# Text passage

[Start of Attachment]

I was thinking yesterday evening that the same mindset causes both adoptions and abortions. It is the limited perspective of the pregnant woman about what she believes she is capable of. In my adoption group there comes occasionally a pregnant woman who is trying to decide whether or not to surrender her baby to adoption. Not all adoptees say they are happy their mother didn’t abort them. It is a sad commentary on the experience of some adoptees and others feel they had a good enough life and accept that their mothers did the best they could in that moment for the higher good of all concerned.

So in the adoption group, when a pregnant mother shows up and hasn’t made a decision, the group always recommends several courses of action to her. The main one is – don’t decide right away. Don’t allow prospective adoptive parents to be at the hospital with you. Don’t sign the papers in advance. Spend some time with your infant. You can always make that choice – weeks, months later. Hopefully not years later when it may be even more traumatic. Give your infant some time with you. In these modern times, there are groups who will try to help you with the necessaries, at least in the short term.

[End of Attachment]

# What you should do
Translate this sentence from the passage on adoption into Spanish: "Don't sign the papers in advance." The lines that follow have no connection to the passage on adoption above.

# Data block
[Start of Attachment]

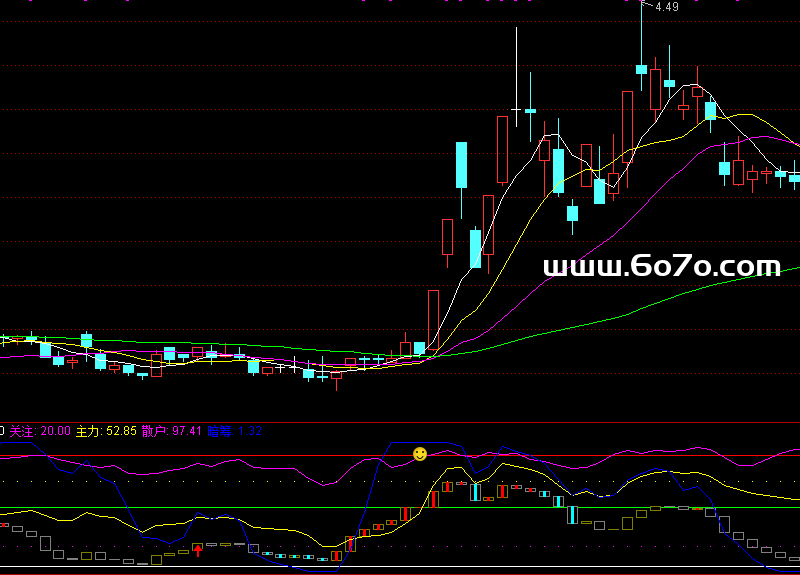The image size is (800, 575).
Task: Select the first large cyan candle of the rally
Action: (x=462, y=165)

[End of Attachment]

# Answer to the problem
No firme los papeles por adelantado.